The deal followed months of discussions Windsurf was having with OpenAI to sell itself in a deal that could value it at $3 billion, highlighting the interest in the code-generation space which has emerged as one of the fastest-growing AI applications, sources familiar with the matter told Reuters in June.

OpenAI could not be immediately reached for a comment.

The former Windsurf team will focus on agentic coding initiatives at Google DeepMind, primarily working on the Gemini project.

"We're excited to welcome some top AI coding talent from Windsurf's team to Google DeepMind to advance our work in agentic coding," Google said in a statement.

The unusual deal structure marks a win for backers for Windsurf, which has raised $243 million from investors including Kleiner Perkins, Greenoaks and General Catalyst, and was last valued at $1.25 billion one year ago, according to PitchBook.

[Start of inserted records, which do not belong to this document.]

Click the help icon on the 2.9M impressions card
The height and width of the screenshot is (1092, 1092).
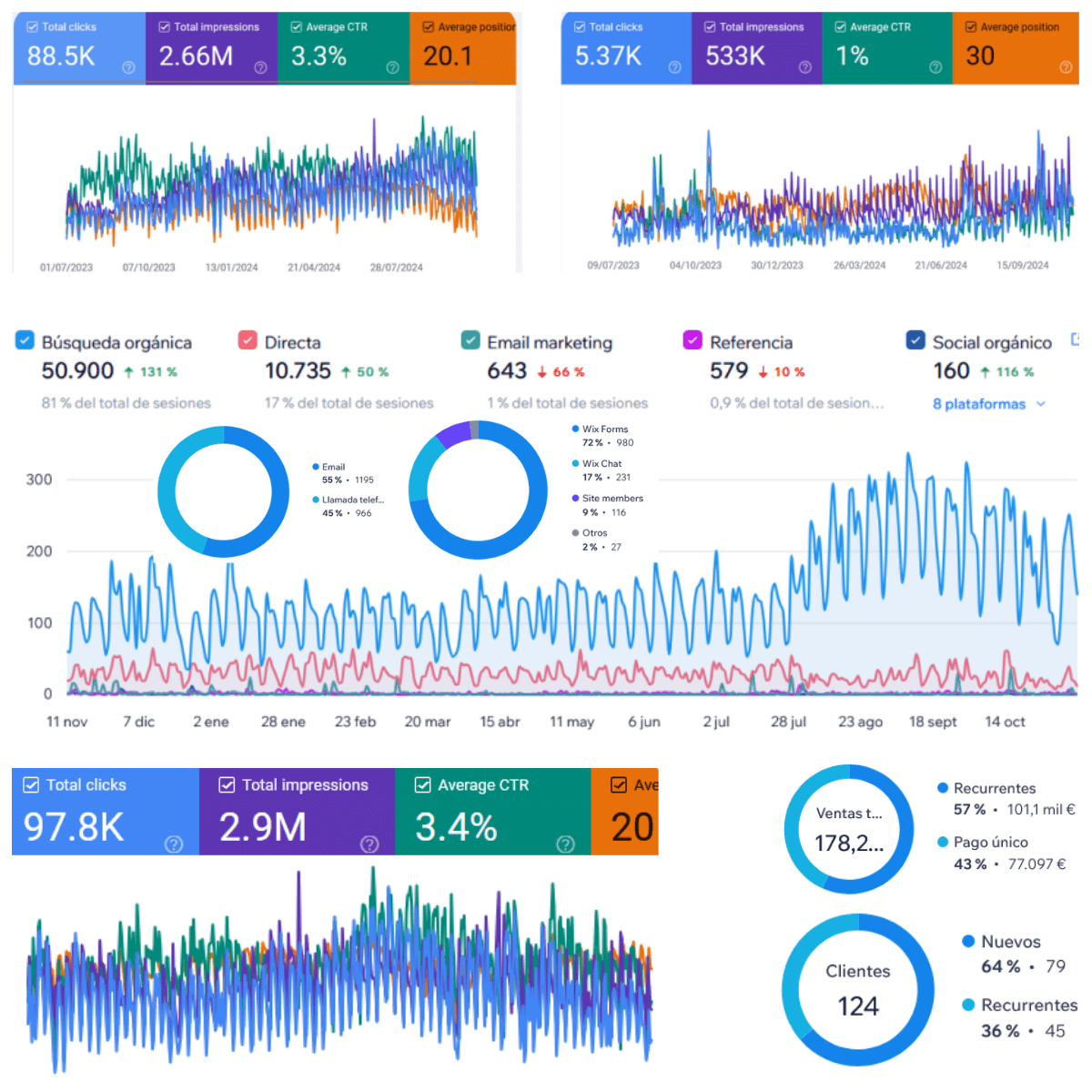369,844
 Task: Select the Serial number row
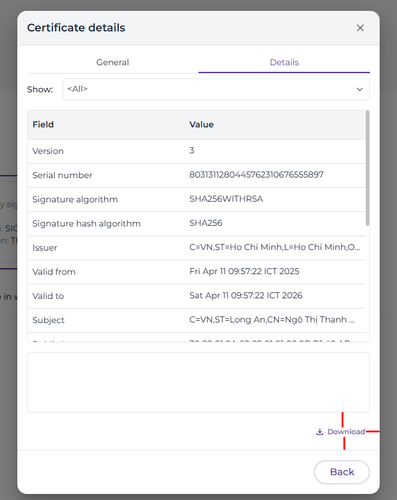pos(197,175)
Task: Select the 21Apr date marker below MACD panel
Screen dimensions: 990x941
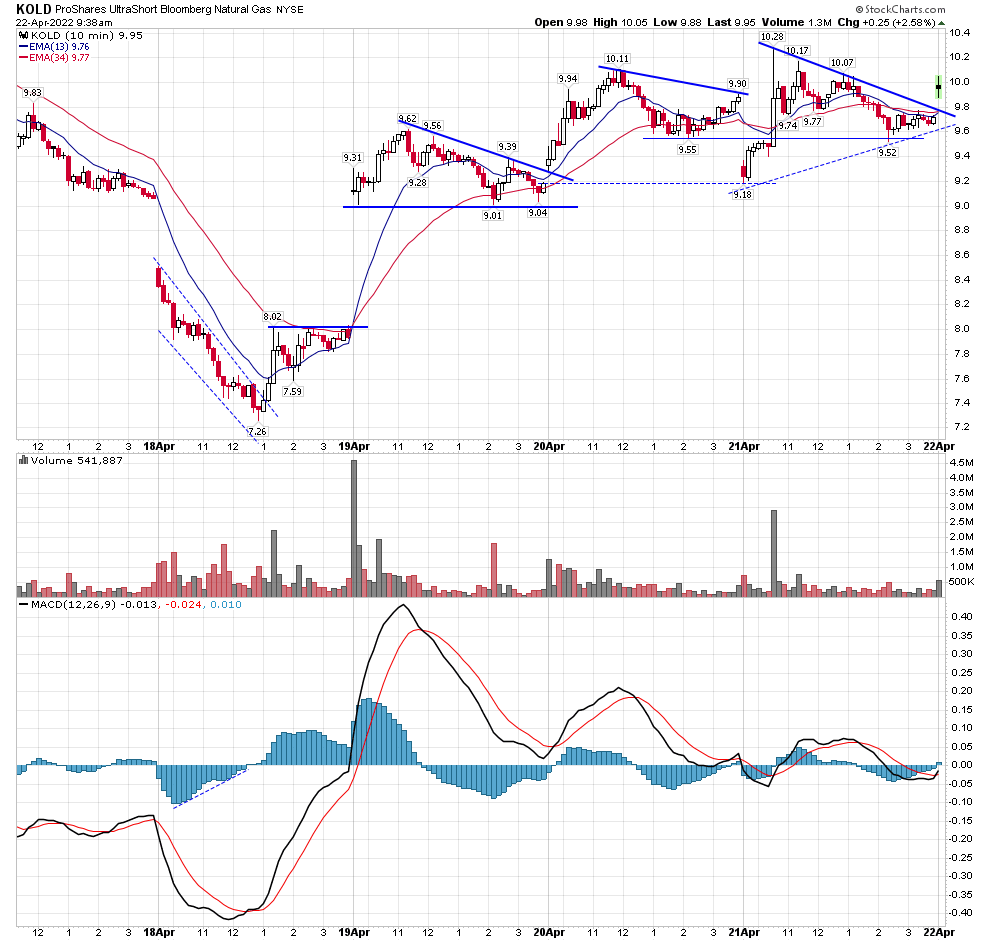Action: (x=744, y=932)
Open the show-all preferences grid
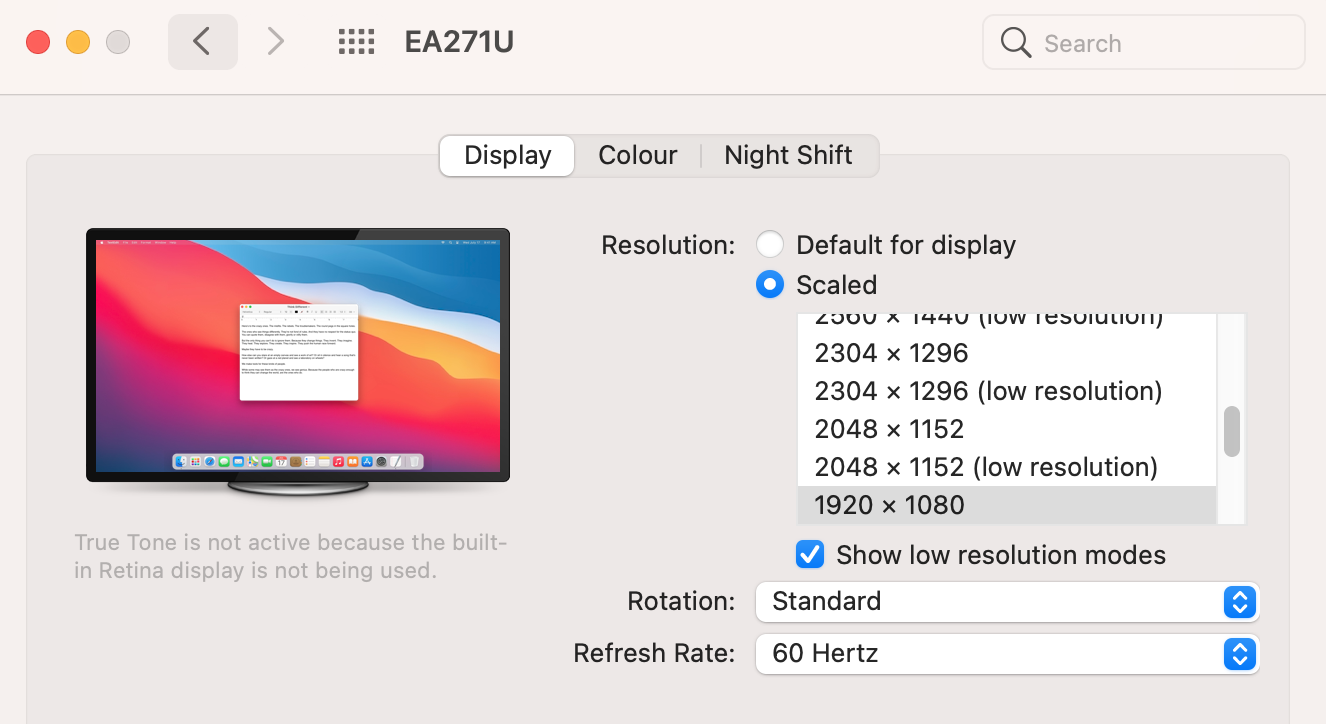The image size is (1326, 724). 356,42
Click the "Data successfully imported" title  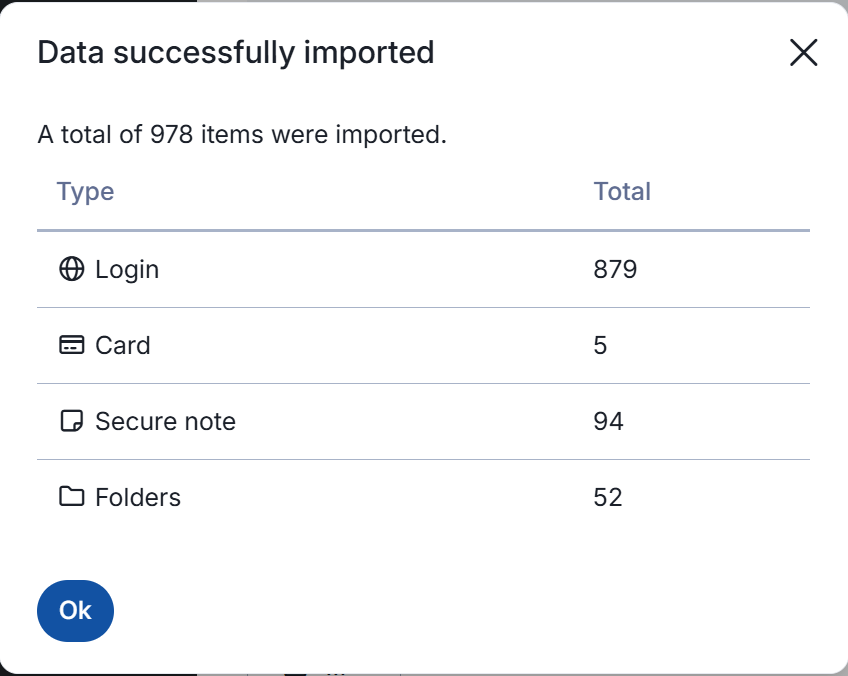(235, 52)
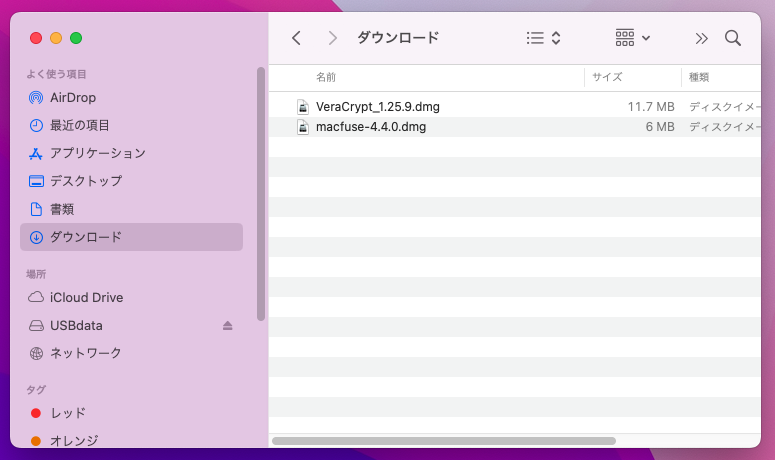Open the Documents sidebar item
Image resolution: width=775 pixels, height=460 pixels.
[62, 209]
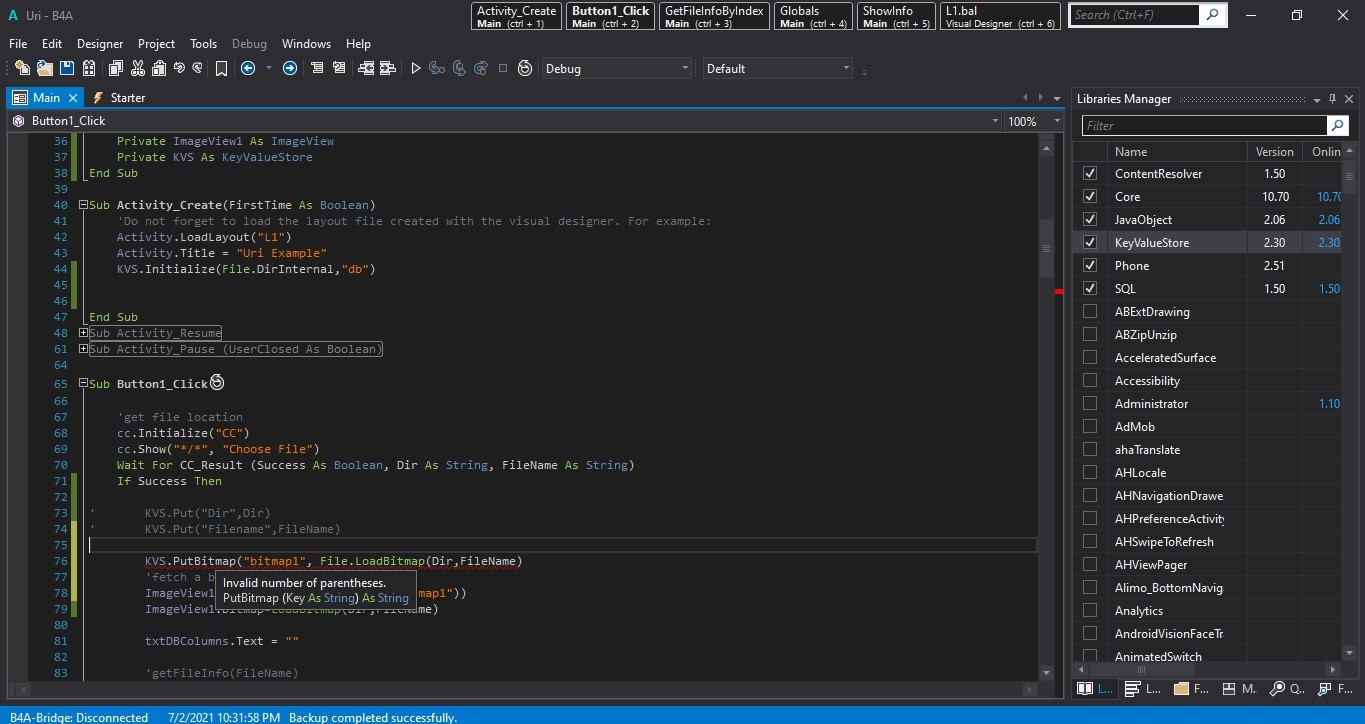
Task: Jump to GetFileInfoByIndex quick-nav button
Action: pos(713,16)
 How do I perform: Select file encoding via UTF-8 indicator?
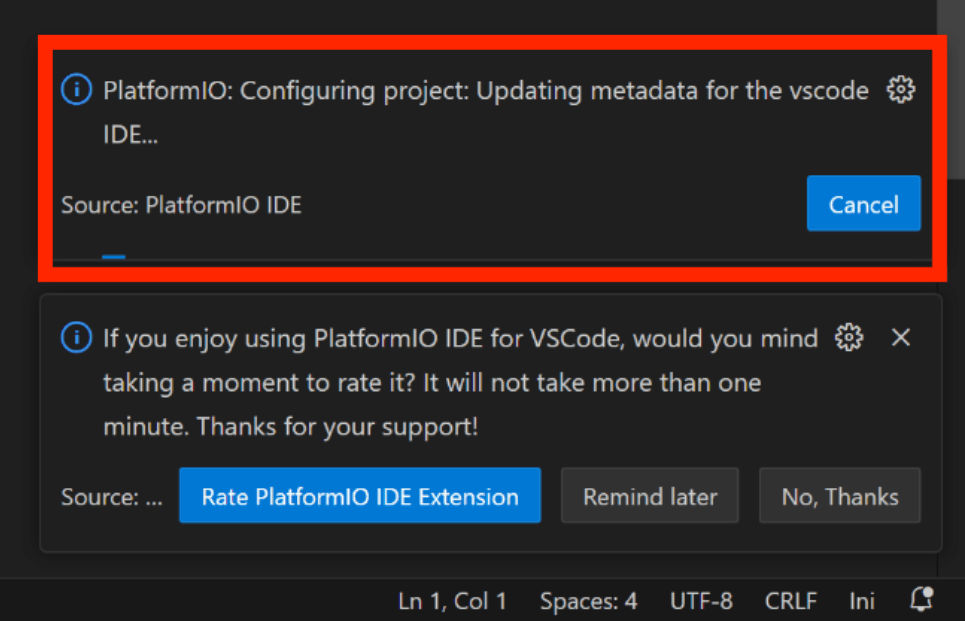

Windsurf investors will receive liquidity through the license fee and retain their stakes in the company, sources told Reuters.

'ACQUIHIRE' DEALS

Google's surprise swoop mirrors its deal in August 2024 to hire key employees from chatbot startup Character.AI.

Big Tech peers, including Microsoft, Amazon and Meta, have similarly taken to these so-called acquihire deals, which some have criticized as an attempt to evade regulatory scrutiny.

Microsoft struck a $650 million deal with Inflection AI in March 2024, to use the AI startup's models and hire its staff, while Amazon hired AI firm Adept's co-founders and some of its team last June.

Meta took a 49% stake in Scale AI in June in the biggest test yet of this increasing form of business partnerships.

Unlike acquisitions that would give the buyer a controlling stake, these deals do not require a review by US antitrust regulators. However, they could probe the deal if they believe it was structured to avoid those requirements or harm competition. Many of the deals have since become the subject of regulatory probes.

The development comes as tech giants, including Alphabet and Meta, aggressively chase high-profile acquisitions and offer multi-million-dollar pay packages to attract top talent in the race to lead the next wave of AI.

Windsurf's head of business, Jeff Wang, has been appointed its interim CEO, and Graham Moreno, vice president of global sales, will be president, effective immediately.

The majority of Windsurf's roughly 250 employees will remain with the company, which has announced plans to prioritize innovation for its enterprise clients.